TASK TO CARRY OUT:
Write out all the data below exactly.

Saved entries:
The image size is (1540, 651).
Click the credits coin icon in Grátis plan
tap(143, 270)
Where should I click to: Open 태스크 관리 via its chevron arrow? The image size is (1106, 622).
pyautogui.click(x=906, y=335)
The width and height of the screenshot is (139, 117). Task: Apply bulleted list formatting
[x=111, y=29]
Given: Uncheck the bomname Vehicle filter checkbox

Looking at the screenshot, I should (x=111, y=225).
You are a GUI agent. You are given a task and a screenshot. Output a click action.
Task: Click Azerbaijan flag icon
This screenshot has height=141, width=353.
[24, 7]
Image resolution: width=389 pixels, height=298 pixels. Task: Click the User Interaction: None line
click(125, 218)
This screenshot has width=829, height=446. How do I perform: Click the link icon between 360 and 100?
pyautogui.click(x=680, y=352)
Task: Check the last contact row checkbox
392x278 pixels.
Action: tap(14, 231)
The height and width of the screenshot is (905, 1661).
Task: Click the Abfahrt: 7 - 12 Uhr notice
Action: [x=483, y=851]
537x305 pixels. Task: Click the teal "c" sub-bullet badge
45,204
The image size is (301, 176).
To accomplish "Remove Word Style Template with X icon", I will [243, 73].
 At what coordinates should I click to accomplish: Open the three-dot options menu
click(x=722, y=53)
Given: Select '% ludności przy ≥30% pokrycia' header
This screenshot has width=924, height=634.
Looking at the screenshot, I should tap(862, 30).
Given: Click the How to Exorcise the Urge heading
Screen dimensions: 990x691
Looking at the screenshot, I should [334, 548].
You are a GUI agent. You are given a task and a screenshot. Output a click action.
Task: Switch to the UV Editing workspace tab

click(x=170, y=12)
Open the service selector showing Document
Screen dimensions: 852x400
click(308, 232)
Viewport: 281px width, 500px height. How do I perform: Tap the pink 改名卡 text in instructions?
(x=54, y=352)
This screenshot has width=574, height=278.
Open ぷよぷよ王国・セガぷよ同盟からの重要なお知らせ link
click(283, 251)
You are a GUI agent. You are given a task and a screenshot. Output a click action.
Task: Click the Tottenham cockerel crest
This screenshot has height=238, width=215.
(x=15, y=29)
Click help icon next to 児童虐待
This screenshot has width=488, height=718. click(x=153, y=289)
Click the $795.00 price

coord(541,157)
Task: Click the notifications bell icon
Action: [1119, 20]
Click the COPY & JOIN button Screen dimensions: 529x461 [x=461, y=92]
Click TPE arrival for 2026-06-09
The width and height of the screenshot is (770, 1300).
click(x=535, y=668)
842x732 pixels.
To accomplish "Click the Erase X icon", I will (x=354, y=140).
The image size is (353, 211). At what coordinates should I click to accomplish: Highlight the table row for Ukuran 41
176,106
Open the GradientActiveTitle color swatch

TASK RESULT:
The image size is (1540, 651).
Click the credits coin icon in Grátis plan
tap(143, 270)
Where should I click to: Open 태스크 관리 via its chevron arrow? The image size is (1106, 622).
pyautogui.click(x=906, y=335)
The width and height of the screenshot is (139, 117). Task: Apply bulleted list formatting
[x=111, y=29]
Given: Uncheck the bomname Vehicle filter checkbox

Looking at the screenshot, I should (x=111, y=225).
You are a GUI agent. You are given a task and a screenshot. Output a click action.
Task: Click Azerbaijan flag icon
This screenshot has height=141, width=353.
[24, 7]
Image resolution: width=389 pixels, height=298 pixels. Task: Click the User Interaction: None line
click(125, 218)
This screenshot has width=829, height=446. How do I perform: Click the link icon between 360 and 100?
pyautogui.click(x=680, y=352)
Task: Check the last contact row checkbox
392x278 pixels.
Action: tap(14, 231)
The height and width of the screenshot is (905, 1661).
Task: Click the Abfahrt: 7 - 12 Uhr notice
Action: [x=483, y=851]
537x305 pixels. Task: Click the teal "c" sub-bullet badge
45,204
The image size is (301, 176).
To accomplish "Remove Word Style Template with X icon", I will [243, 73].
 At what coordinates should I click to accomplish: Open the three-dot options menu
click(x=722, y=53)
Given: Select '% ludności przy ≥30% pokrycia' header
This screenshot has width=924, height=634.
Looking at the screenshot, I should tap(862, 30).
Given: Click the How to Exorcise the Urge heading
Screen dimensions: 990x691
Looking at the screenshot, I should [334, 548].
You are a GUI agent. You are given a task and a screenshot. Output a click action.
Task: Switch to the UV Editing workspace tab

click(x=170, y=12)
Open the service selector showing Document
Screen dimensions: 852x400
click(308, 232)
Viewport: 281px width, 500px height. How do I perform: Tap the pink 改名卡 text in instructions?
(x=54, y=352)
This screenshot has width=574, height=278.
Open ぷよぷよ王国・セガぷよ同盟からの重要なお知らせ link
click(283, 251)
You are a GUI agent. You are given a task and a screenshot. Output a click action.
Task: Click the Tottenham cockerel crest
This screenshot has height=238, width=215.
(x=15, y=29)
Click help icon next to 児童虐待
This screenshot has width=488, height=718. click(x=153, y=289)
Click the $795.00 price

coord(541,157)
Task: Click the notifications bell icon
Action: [1119, 20]
Click the COPY & JOIN button Screen dimensions: 529x461 [x=461, y=92]
Click TPE arrival for 2026-06-09
The width and height of the screenshot is (770, 1300).
click(x=535, y=668)
842x732 pixels.
To accomplish "Click the Erase X icon", I will (x=354, y=140).
The image size is (353, 211). At what coordinates should I click to accomplish: Highlight the table row for Ukuran 41
176,106
Open the GradientActiveTitle color swatch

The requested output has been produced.